To use your 5 if statements as an example, the regex one|two|three|four|five scans the input string once, doing a little bit of extra work when an o, t, or f is encountered. But 5 if statements checking if the string contains a word will search the entire string 5 times if none of the words can be found. If five occurs at the start of the string, then the regex finds the match instantly, while the first 4 if statements scan the whole string in vain before the 5th if statement finds the match.
It's hard to estimate performance without using a profiler, generally the best strategy is to write what makes the most logical sense and is easier to understand/read. If two .contains() calls are easier to logically understand then that's the better route, the same logic applies if a regex makes more sense.
It's also important to consider that other developers on your team may not have a great understanding of regex. If at a later time in production the use of regex over .contains() (or vice versa) is identified as a bottleneck, try and profile both.
Rule of thumb: Write code to be readable, use a profiler to identify bottlenecks and only then replace the readable code with faster code.
I would strongly suggest that you write the code for both and time it. It's pretty simple to do this and you'll get an answers that is not a generic "rule of thumb" but instead a very specific answer that holds for your problem domain.
Vance Morrison has an excellent post about micro benchmarking, and has a tool that makes it really simple for you to answer questions like this...
http://msdn.microsoft.com/en-us/magazine/cc500596.aspx
If you want my personal "rule of thumb" then it's that RegEx is often slower for this sort of thing, but you should ignore me and measure it yourself :-)
If, for non-performance reasons, you continue to use Regular Expressions then I can really recommend two things. Get a profiler (such as ANTS) and see what your code does in production. Then, get a copy of the Regular Expression Cookbook...
http://www.amazon.co.uk/Regular-Expressions-Cookbook-Jan-Goyvaerts/dp/0596520689/ref=sr_1_1?ie=UTF8&s=books&qid=1259147763&sr=8-1
... as it has loads of tips on speeding up RegEx code. I've optimized RegEx code by a factor of 10 following tips from this book.
The answer (as usual) is that it depends.

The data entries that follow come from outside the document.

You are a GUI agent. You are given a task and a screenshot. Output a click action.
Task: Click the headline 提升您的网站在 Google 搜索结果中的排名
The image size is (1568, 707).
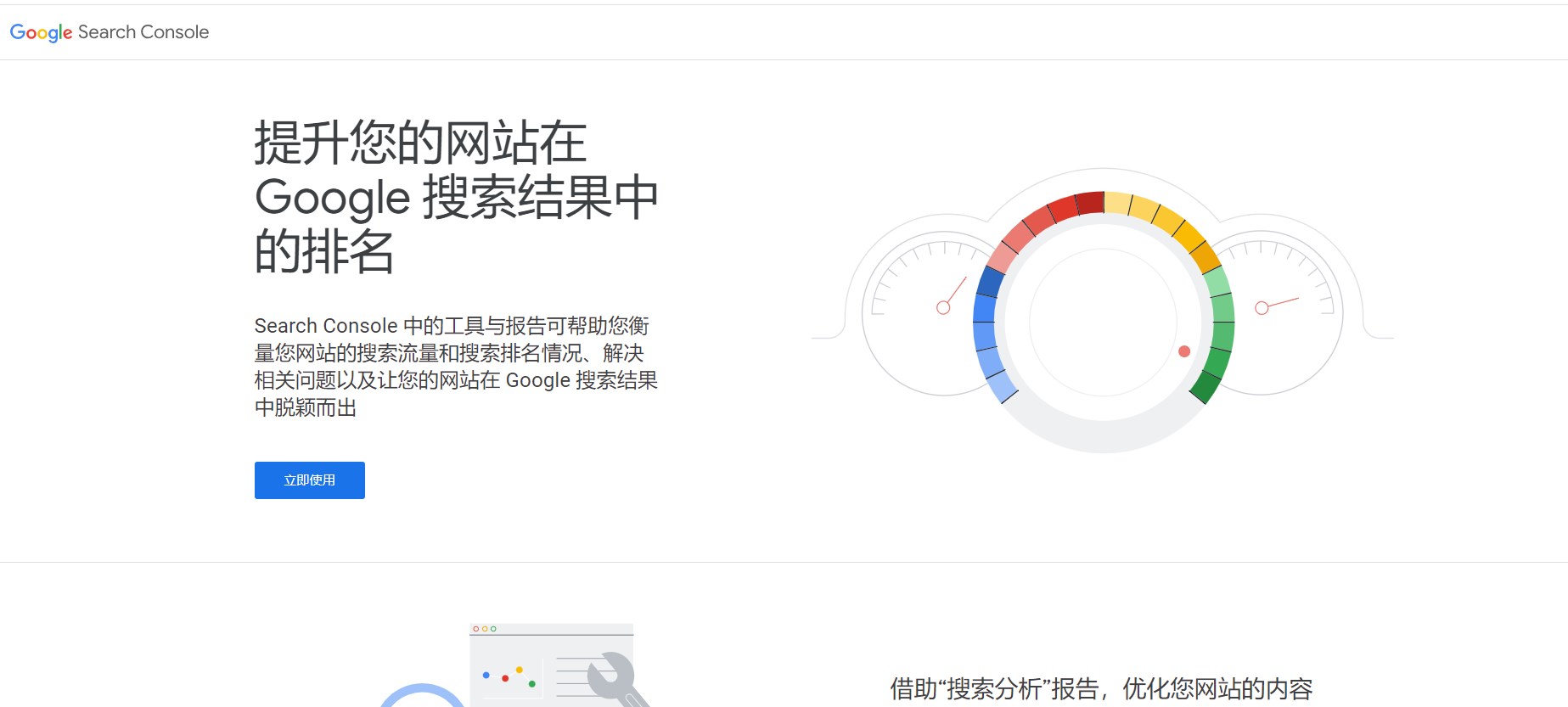point(456,197)
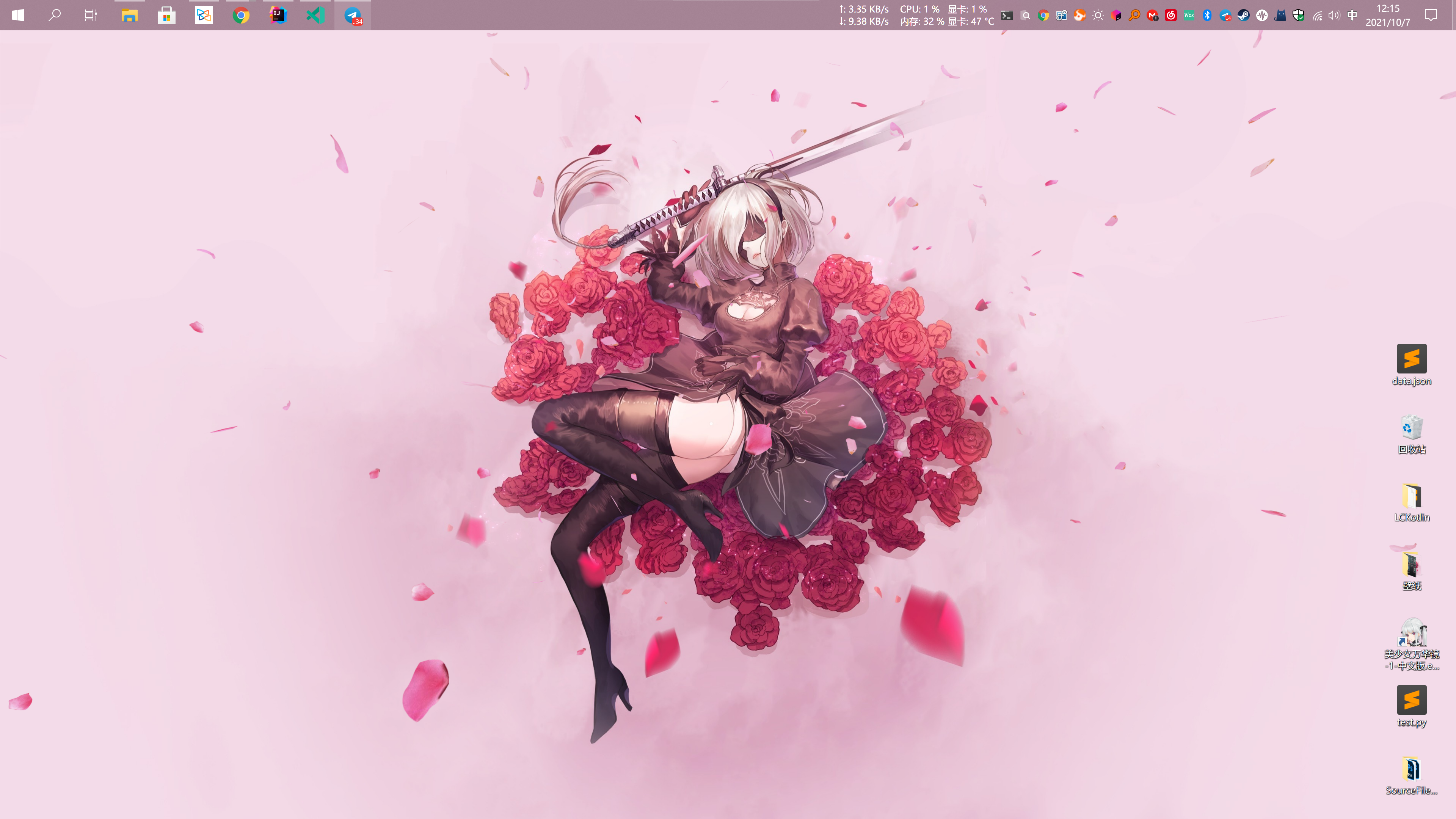Open the Windows Security shield tray icon
This screenshot has height=819, width=1456.
1298,15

In your particular case, I guess the alternative would be to do the regex "this|that" and then do a find. This particular construct really pokes at regex's weaknesses. The "OR" in this case doesn't really know what the sub-patterns are trying to do and so can't easily optimize. It ends up doing the equivalent of (in pseudo code):
for( i = 0; i < stringLength; i++ ) {
if( stringAt pos i starts with "this" )
found!
if( stringAt pos i starts with "that" )
found!
}
There almost isn't a slower way to do it. In this case, two contains() calls will be much faster.
On the other hand, a full match on: ".*this.*|.*that.*" may optimize better.
To me, regex should be used when the code to do otherwise is complicated or unwieldy. So if you want to find one of two or three strings in a target string then just use contains. But if you wanted to find words starting with 'A' or 'B' and ending in 'g'-'m'... then use regex.
And then you won't be so worried about a few cycles here and there.